Wild bison that once numbered in the tens of millions in North America before being hunted almost to extinction are again thriving in a pocket of western Canada.
Appearing from a distance as specks against the backdrop of the Rocky Mountains, these animals are restoring balance at the top of a fragile ecosystem.
North America’s largest land mammal — growing to 900kg and 1.8m high at the shoulders — experienced a dramatic decline at the end of the 19th century, due to hunting and habitat loss as settlers pushed westward.
Photo: AFP
They were reintroduced to what is now the Canadian Banff National Park in 2017.
“The moment the bison set foot on that landscape, it felt to me that I brought them home,” said former park warden Wes Olson, who accompanied the first 16 bison released there.
Transferred by helicopter from a biosphere reserve near Edmonton, Alberta, the population has expanded and new births are expected to push their numbers to 100 by the end of this year.
A Parks Canada report published this week concluded that the reintroduction was a success, and it suggested that due to their robust growth rate, this bison subpopulation — one of only five that occupy a mere 0.5 percent of their original range in North America — might no longer be considered endangered within one decade.
As soon as they arrived, the ancient ecosystem was reactivated and the bison appeared to feel right at home, Olson said, adding that other forest creatures quickly and “intrinsically” re-established a symbiotic relationship.
Squirrels can be seen collecting hairs shed by the bison, Olson, 69, said, adding that 100 species of insects colonize its nutrient-rich dung.
Birds take turns sitting on bisons’ backs, and pluck bits of fur to make nests, as well as bugs or seeds trapped in it to eat, he said, adding that warmer and more comfortable fur-lined nests lead to better outcomes for the chicks.
A “keystone species” of the Great Plains, a broad expanse of flatlands that stretch across 13 Canadian provinces and US states, from Alberta to Texas, wild bison, by way of their grazing, have shaped the environment.
These “landscape engineers” are on the move as they graze, rather than focus on the same patch of land, with their role somewhat like that of elephants in Africa, International Buffalo Relations Institute executive director Marie-Eve Marchand said.

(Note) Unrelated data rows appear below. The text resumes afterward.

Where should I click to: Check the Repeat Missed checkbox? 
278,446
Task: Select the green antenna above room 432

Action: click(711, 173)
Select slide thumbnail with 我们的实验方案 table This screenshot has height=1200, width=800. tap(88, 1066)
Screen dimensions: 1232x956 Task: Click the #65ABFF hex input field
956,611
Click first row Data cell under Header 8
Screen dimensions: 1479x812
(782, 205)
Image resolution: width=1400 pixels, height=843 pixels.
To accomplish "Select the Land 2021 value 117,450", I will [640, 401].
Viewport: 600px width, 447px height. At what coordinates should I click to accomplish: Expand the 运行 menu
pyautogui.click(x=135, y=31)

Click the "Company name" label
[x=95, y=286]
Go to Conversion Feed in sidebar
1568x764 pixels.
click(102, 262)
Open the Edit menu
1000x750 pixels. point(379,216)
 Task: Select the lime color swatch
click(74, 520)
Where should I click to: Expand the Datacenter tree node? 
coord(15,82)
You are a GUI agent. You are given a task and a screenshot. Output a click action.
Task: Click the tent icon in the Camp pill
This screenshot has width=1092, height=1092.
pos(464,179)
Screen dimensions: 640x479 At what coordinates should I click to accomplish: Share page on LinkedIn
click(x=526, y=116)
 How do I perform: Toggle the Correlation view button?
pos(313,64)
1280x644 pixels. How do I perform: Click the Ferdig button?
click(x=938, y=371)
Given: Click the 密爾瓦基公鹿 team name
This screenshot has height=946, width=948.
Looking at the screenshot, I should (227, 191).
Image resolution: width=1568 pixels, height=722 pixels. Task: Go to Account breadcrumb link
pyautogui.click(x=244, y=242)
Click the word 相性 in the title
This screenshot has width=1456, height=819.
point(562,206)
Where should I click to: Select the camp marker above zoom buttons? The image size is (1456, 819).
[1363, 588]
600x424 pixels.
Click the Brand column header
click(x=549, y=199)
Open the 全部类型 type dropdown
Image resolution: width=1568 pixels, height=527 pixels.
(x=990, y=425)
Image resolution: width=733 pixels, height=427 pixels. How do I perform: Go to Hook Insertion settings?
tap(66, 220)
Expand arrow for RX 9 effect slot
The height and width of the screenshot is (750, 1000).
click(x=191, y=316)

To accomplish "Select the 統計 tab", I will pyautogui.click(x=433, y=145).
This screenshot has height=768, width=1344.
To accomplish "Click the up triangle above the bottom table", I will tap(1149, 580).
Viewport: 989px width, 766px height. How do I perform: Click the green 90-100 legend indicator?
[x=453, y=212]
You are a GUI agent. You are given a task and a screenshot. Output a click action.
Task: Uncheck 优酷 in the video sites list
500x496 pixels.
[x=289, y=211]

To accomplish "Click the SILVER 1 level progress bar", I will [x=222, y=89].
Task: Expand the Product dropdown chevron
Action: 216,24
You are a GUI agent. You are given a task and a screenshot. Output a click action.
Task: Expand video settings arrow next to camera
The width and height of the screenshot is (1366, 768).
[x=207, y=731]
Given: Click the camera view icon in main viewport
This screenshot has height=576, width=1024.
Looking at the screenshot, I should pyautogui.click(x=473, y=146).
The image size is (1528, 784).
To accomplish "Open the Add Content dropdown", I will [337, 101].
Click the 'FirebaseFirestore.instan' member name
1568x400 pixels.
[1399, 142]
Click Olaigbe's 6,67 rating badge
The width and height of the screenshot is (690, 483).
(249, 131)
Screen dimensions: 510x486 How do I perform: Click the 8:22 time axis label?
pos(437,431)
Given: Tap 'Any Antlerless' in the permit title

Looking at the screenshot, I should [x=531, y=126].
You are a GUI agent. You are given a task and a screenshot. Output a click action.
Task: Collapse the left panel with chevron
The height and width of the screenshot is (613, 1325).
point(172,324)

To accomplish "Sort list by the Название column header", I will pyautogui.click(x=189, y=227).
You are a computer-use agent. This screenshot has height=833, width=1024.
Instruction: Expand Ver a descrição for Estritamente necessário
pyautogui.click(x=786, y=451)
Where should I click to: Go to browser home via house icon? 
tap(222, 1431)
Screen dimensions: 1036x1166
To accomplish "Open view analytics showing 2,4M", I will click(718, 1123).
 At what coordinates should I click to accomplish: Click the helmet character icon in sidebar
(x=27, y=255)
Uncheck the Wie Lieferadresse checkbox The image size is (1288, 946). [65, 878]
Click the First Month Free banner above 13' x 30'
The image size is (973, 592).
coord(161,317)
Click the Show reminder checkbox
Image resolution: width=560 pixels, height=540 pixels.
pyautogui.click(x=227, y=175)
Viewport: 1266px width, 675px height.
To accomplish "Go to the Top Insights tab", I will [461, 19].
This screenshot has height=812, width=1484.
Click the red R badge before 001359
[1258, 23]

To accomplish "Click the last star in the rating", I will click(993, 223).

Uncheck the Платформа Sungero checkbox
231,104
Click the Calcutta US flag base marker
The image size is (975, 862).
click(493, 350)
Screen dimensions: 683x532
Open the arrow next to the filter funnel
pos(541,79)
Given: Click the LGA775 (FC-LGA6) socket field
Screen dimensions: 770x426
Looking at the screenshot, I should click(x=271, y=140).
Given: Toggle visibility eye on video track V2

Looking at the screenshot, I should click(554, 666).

With herds mobile like that, grasslands can regenerate and store carbon and water more efficiently, a study by the University of Alberta found.
Other studies found that the presence of bison makes grasslands more resilient to drought.
About 30 million to 60 million bison once roamed North America. At the end of the 19th century, there were only a few hundred left.
Their decline had a devastating effect on indigenous people that relied on the animals for food, as well as clothing, shelter and religious worship.
Their return to Banff, an ancestral gathering place of indigenous people, has revived “parts of our language, culture and deep, deep spirituality that the first peoples of this place had with the land,” Marchand said.
Several indigenous communities have been working in recent years to reintroduce bison to their ancestral lands and are eager to do more, including the Tsuut’ina, which started by raising a domestic herd of 400 bison about 100km east of Banff.
The community butchers a few each year for their meat and hides as their ancestors did, while the act of moving the herd from paddock to paddock to mimic their movements in the wild has stirred growth of plants used for indigenous traditional medicines, Tsuut’ina member Clayton Whitney said.
The entire community takes part in the ritual slaughter, with elders passing on their knowledge of how to properly skin the animal, and leaves none of it to waste, he said.